The Python package uniPort²³ (v1.2.2) is designed to integrate heterogeneous single-cell bimodal data. The code is available at https://github.com/caokai1073/uniPort. Because uniPort supports horizontal, vertical and diagonal integration, we combine all three integration methods to achieve our tasks.

GLUE

The Python package GLUE²⁵ (v0.3.2) is designed for integrating unpaired multimodal data (for example, scRNA-seq data, scATAC-seq data and snmC-seq data) using graph-linked unified embeddings. Due to GLUE’s inability to handle trimodal integration with ADT data, we limited the evaluation to bimodal ATAC and RNA integration tasks. The code is available at https://github.com/gao-lab/GLUE, whereas the GTF file we used in the experiments can be obtained from https://ftp.ebi.ac.uk/pub/databases/gencode/Gencode_human/release_43/gencode.v43.annotation.gtf.gz. To remove batch effects, we set use_batch = ‘batch’ in the experiments.

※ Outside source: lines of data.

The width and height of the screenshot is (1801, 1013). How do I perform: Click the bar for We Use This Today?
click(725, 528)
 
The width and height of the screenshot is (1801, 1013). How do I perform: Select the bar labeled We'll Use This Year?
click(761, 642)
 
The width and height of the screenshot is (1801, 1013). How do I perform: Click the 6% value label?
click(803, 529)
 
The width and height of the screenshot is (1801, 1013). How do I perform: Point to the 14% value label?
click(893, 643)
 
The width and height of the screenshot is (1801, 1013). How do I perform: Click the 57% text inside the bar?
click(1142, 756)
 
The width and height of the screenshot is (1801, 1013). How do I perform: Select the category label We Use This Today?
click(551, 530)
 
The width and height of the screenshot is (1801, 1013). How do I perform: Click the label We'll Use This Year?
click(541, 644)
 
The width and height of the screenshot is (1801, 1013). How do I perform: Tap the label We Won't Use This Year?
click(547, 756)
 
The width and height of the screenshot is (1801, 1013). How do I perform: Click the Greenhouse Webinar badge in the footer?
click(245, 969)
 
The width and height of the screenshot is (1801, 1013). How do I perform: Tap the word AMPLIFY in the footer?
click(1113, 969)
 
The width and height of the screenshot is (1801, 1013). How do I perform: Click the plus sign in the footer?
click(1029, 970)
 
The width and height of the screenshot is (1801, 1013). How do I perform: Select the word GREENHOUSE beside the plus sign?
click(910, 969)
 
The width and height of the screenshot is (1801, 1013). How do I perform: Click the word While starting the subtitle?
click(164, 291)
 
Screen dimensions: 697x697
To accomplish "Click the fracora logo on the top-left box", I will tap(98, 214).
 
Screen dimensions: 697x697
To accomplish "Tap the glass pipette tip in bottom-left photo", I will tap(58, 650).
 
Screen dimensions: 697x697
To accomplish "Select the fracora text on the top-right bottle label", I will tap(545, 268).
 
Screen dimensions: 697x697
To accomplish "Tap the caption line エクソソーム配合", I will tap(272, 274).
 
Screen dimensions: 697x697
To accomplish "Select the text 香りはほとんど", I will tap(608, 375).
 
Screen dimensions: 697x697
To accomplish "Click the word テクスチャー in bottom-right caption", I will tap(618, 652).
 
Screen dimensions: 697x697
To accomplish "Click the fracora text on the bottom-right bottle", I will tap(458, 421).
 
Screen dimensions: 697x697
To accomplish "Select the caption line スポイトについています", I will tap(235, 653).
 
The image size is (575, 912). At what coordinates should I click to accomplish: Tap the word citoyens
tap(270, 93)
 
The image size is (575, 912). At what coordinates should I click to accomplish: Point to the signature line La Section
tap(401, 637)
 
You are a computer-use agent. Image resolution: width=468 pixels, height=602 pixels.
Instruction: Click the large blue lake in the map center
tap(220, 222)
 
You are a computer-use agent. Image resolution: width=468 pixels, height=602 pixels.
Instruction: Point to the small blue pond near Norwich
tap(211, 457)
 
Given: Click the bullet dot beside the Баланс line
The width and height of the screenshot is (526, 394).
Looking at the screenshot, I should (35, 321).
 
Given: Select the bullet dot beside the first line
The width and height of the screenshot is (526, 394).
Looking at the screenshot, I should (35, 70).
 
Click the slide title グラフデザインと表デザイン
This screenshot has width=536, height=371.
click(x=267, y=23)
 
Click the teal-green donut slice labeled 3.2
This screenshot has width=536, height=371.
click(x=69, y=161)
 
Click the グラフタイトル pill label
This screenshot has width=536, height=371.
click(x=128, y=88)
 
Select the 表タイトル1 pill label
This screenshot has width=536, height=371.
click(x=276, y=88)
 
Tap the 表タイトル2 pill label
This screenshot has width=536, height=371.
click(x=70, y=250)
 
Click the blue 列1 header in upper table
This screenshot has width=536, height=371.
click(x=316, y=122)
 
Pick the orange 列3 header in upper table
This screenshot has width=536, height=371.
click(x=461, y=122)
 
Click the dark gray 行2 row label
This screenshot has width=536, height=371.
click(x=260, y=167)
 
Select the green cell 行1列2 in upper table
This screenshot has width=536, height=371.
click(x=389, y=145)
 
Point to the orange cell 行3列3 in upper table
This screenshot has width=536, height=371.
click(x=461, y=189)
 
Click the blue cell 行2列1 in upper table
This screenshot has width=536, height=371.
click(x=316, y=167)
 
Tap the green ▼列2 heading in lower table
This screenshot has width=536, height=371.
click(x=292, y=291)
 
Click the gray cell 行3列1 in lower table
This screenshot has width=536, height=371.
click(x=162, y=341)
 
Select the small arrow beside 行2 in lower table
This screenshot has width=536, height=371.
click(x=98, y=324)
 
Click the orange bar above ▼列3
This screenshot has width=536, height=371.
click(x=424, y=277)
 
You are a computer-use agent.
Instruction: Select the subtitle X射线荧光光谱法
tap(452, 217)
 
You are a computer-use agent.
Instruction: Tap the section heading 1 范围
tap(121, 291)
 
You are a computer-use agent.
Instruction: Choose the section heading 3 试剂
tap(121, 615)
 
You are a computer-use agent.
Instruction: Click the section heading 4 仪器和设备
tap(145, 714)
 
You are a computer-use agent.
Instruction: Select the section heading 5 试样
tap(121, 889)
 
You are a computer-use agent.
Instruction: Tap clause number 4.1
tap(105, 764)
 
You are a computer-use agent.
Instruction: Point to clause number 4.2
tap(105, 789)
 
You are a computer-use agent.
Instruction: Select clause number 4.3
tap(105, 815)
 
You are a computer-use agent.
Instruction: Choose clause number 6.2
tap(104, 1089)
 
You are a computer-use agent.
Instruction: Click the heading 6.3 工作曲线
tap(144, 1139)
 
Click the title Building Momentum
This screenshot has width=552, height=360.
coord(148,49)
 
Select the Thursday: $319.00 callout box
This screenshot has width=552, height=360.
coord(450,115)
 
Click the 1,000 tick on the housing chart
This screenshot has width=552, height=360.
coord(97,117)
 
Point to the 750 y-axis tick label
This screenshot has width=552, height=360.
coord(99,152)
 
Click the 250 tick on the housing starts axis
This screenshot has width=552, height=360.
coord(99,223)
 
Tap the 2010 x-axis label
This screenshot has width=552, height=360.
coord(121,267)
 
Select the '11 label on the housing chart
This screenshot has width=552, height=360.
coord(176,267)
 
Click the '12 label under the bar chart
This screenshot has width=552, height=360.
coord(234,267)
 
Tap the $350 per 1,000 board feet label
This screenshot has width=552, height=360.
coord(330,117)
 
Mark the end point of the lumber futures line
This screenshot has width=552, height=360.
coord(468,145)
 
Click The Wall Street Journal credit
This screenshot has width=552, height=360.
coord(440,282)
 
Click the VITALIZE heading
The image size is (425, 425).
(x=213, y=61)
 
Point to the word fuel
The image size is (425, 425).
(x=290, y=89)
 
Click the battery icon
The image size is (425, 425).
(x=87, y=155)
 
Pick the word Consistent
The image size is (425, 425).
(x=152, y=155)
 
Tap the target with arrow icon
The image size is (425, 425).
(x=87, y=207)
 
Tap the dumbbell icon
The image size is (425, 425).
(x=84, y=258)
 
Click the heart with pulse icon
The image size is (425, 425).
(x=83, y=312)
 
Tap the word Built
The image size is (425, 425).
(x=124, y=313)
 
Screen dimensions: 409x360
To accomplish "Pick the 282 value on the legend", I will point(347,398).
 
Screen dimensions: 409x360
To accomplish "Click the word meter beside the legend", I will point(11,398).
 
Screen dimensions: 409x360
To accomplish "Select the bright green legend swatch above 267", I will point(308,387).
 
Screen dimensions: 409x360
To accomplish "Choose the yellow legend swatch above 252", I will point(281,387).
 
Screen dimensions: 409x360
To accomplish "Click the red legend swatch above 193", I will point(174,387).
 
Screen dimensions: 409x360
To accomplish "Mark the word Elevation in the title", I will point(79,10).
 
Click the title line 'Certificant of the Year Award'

Methods compared in bimodal (RNA and ADT) integration tasks

totalVI

totalVI¹⁸ is designed to integrate bimodal mosaic data from RNA and ADT data. The code is integrated into the Python package scvi-tools (v1.0.0). As totalVI does not handle missing genes, we took the intersection of genes in RNA data from different input batches. For the ADT data, the union of proteins from different batches is used.

sciPENN

The Python package sciPENN¹⁹ (v1.0.0) is designed to integrate bimodal data from RNA and ADT data and is available at https://github.com/jlakkis/sciPENN. Because sciPENN cannot handle missing genes, we took the intersection of RNA features and the union of ADT features for different input batches.

Reporting summary

Further information on research design is available in the Nature Portfolio Reporting Summary linked to this article.